Infrastructure as Code

Principles

  1. Single source of truth.
  2. Separate configuration from code.
  3. Test backup restoration.
  4. Users need familiarity with the tools used.
  5. Clarity can override other concerns, increases security (KISS).
  6. Complexity vs benefits received.
  7. Less is more, especially regarding code maintenance cost.
  8. Risk = Impact * probability.

Considerations designing a devops toolchain

Example:

Human

  1. User interface clear, simple (including role creation, access).
  2. Humans make mistakes, as many automatic checks as practical, no error / message spam!
  3. While designing: generalize, modularize, template, override defaults on deeper levels.
  4. Small, clear changes.
  5. Responsibility, acknowledgement for human checks in processes.

Technical

  1. Degree of flexibility required. 1 or more different virtual machine (VM) technologies to create templates and base clones for further modification by Ansible etc.
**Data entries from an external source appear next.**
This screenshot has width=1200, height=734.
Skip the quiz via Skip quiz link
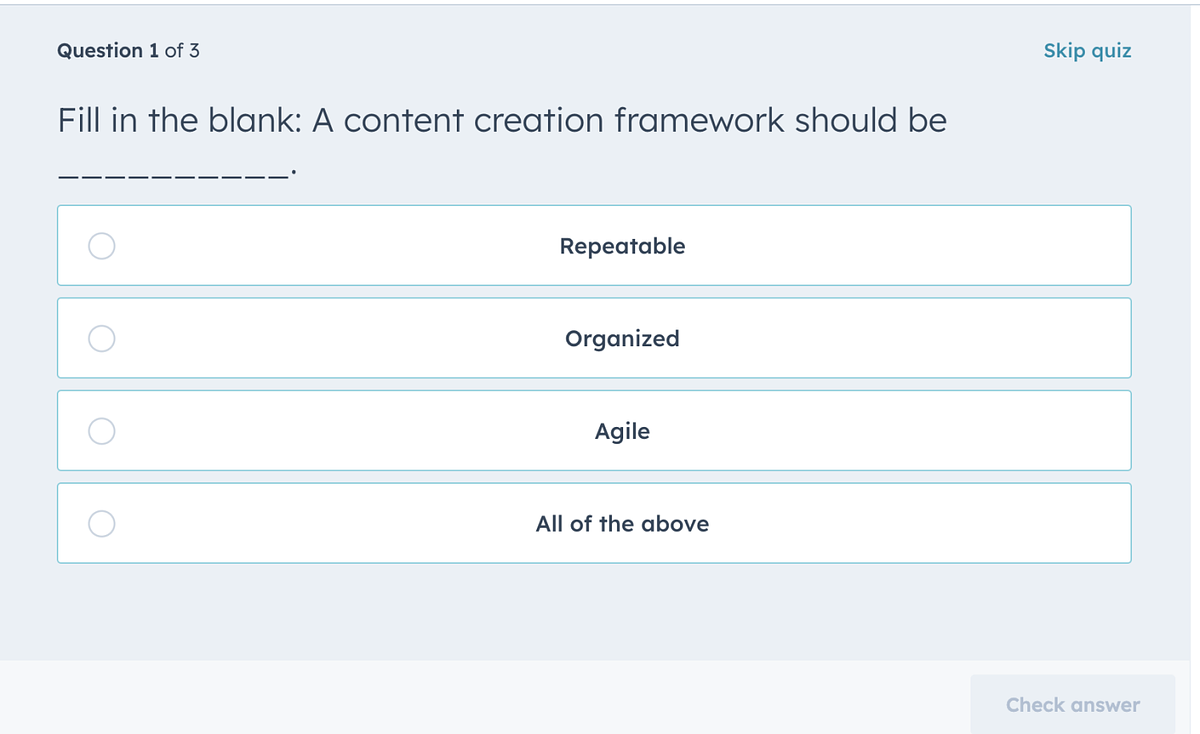click(1087, 51)
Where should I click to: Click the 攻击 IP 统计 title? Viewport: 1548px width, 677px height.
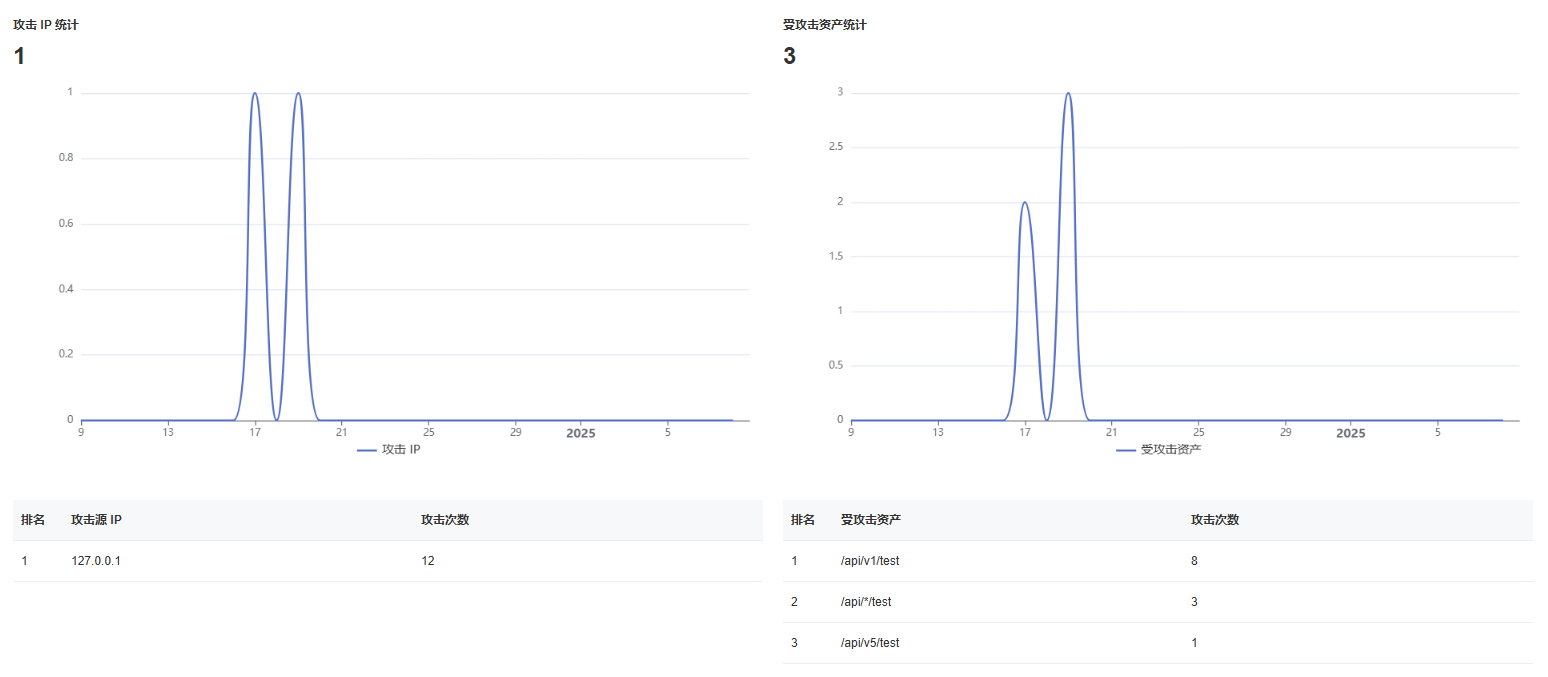tap(46, 25)
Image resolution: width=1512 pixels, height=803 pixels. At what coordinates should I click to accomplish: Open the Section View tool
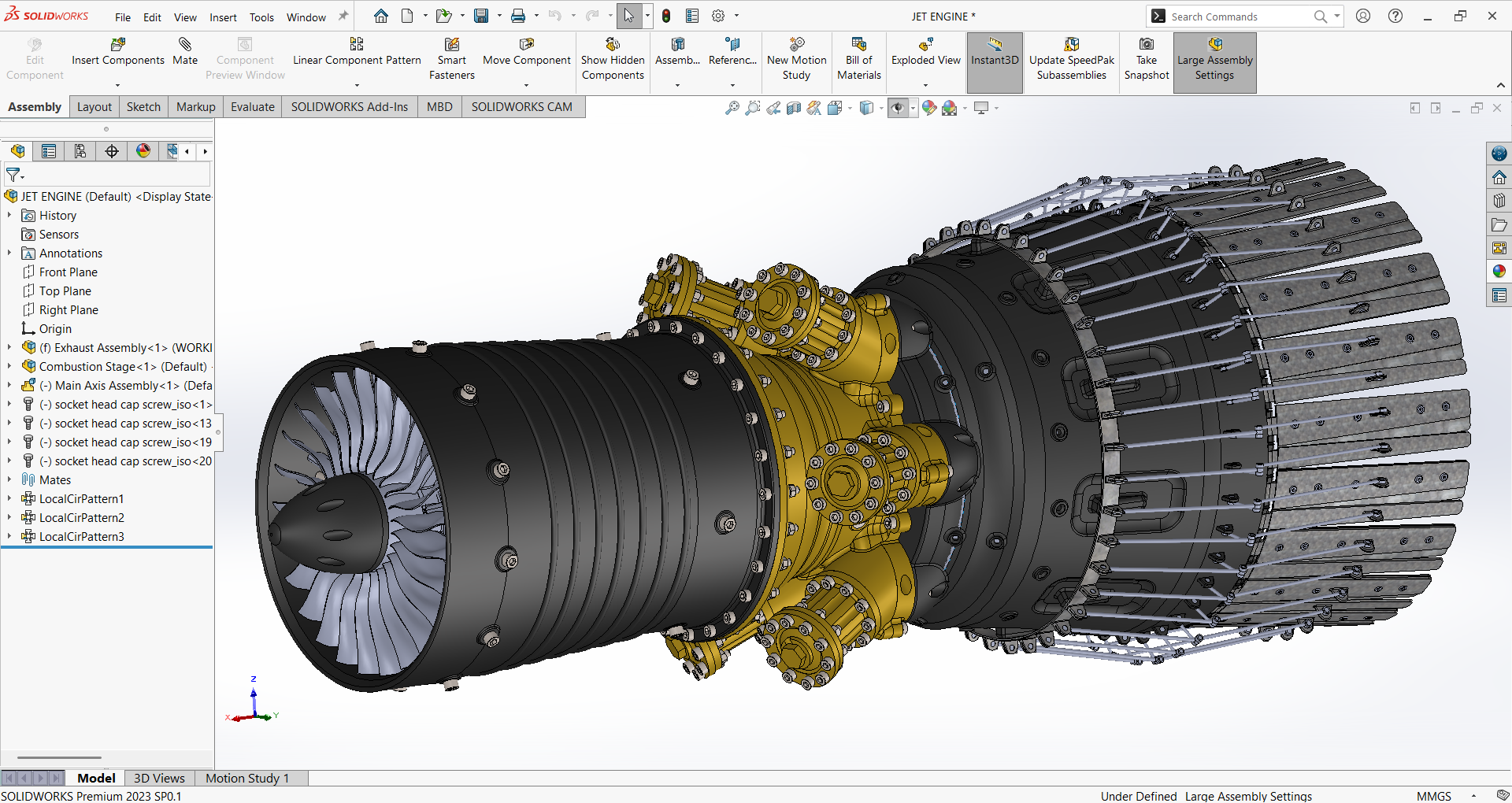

If more than 1 tool for VM templates is needed, how to sync changes?
  2. Network and access (SSH for Ansible), flexibility (hosting providers, future migration).
  3. Infrastructure code hosting.
  4. Backup, retention, testing, (automatic) restoration.
  5. Logging, retention, log alerts (repeated messages, high severity etc).
  6. Monitoring (templated), alerts, autorecovery.
  7. Does a tool make a service level (SLA) impossible?